As coisas no anime esquentam bastante lá pelo episódio 6, quando a Safu retorna para a No. 6 devivo à morte se sua avó e percebe que algo está muito errado, pois a caixa com os pertences dela simplesmente não fazia sentido, as roupas que estavam ali não eram as que sua avó costumava usar e o principal: a agulha de tricô que ela guardava com tanto apreço para se lembrar da neta também não estava lá (alguém percebeu no episódio 10 onde estava a agulha? Foi até um pouco perturbador). Logo depois a Safu é levada pelos guardas da cidade, Karan testemunha o sequestro e avisa Nezumi, que guarda isso em segredo. Aliás, podemos ver que o Nezumi parece sentir um certo ciúmes da Safu em determinados momentos, risos. Mas logo Shion descobre que sua amiga de infância foi levada para o instituto correcional e decide salvá-la sem contar nada para o Nezumi, e para se despedir dele lhe da um “beijo de boa noite”. Cena que, para mim, confirmou os sentimentos do Shion. Ficou entre as cenas mais bonitas do anime, junto com a dança, aliás.
Mas o Nezumi logicamente não é bobo e não caiu nessa, ele sabia que o Shion planejava salvar a Safu sozinho, foi quando aconteceu a maior briga entre os dois, com direito a socos e lavação de roupa suja. Ao final da briga, eles finalmente se acertam e decidem nunca mais mentir um para o outro. Agora de cabeça fria, Shion, Nezumi, Inukashi e Rikiga bolam um plano para salvar a Safu. Quando eles finalmente chegam até a garota (depois de muita destruição e explosões) tudo é revelado: na verdade a No. 6 estava fazendo experimentos para conseguir o poder de Elyurias – não é explicado exatamente o que ela é, parece que algum tipo de deusa – e eles finalmente conseguiram utilizando o corpo da Safu, o que eu achei que talvez possa ter sido coincidência demais… Mas tudo bem. Porém, Elyurias na verdade permitiu que tudo isso acontecesse para se vingar da No. 6, que no passado destruiu seu povo. Começa então – finalmente – a ruína daquela falsa utopia (e fazia tempo que eu estava querendo ver aquela cidade ser destruída, foi muito gratificante a cena depois de tanto tempo esperando – apesar das mortes). Nezumi destrói o núcleo da No. 6 e a Safu, que na verdade agora é Elyurias, junto. O desespero do Shion tentando salvar sua amiga foi bastante marcante também, apesar de eu não ser o maior fã dela…

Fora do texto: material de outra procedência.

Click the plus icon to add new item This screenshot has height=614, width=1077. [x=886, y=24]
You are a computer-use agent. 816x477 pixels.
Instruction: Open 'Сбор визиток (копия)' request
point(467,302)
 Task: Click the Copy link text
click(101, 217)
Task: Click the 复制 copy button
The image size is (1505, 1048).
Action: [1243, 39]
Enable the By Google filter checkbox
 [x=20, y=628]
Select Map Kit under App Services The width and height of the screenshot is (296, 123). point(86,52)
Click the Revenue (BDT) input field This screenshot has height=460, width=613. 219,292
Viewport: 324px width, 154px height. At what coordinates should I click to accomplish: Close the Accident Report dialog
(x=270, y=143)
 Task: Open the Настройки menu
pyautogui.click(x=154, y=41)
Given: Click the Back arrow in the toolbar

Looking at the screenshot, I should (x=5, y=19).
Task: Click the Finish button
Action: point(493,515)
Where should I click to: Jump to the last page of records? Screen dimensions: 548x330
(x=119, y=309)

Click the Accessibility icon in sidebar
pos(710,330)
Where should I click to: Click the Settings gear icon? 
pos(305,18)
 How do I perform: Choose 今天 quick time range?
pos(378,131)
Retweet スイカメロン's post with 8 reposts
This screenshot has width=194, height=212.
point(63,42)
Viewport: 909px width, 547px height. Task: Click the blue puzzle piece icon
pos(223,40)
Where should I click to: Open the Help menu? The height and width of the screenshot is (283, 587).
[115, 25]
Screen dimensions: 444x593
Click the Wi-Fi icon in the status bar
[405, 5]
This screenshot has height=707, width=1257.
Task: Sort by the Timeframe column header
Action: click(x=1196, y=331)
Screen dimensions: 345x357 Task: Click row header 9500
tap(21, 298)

O anime então encerra com a destruição da No. 6 e de seus muros, unindo os dois lados daquele mundo antes dividido em dois, com certeza um novo começo de um lugar mais justo. Também sou obrigado a dizer como fiquei feliz pela Karan que finalmente vai poder rever o filho, a cena dela correndo para reencontrá-lo foi muito linda. E confesso que eu, apesar de tudo que escrevi para defender a relação dos dois personagens principais, não estava certo de como seria o final, achei que o Shion poderia terminar com a Safu, ou que algum dos dois iria morrer. Por isso, apesar deles não terem terminado exatamente juntos, fiquei bastante satisfeito com o final, pois eles tiveram coragem, por assim dizer, de deixar explícito os sentimentos dos personagens e não ter realmente transformado todos aqueles fatos anteriores em ‘fanservice’ de verdade. Isso pelo menos não é algo que costumo ver nos animes.
No final, Shion deve ter voltado para junto de sua mãe e Nezumi para sua vida de antes. Mas com certeza num futuro eles vão se reencontrar.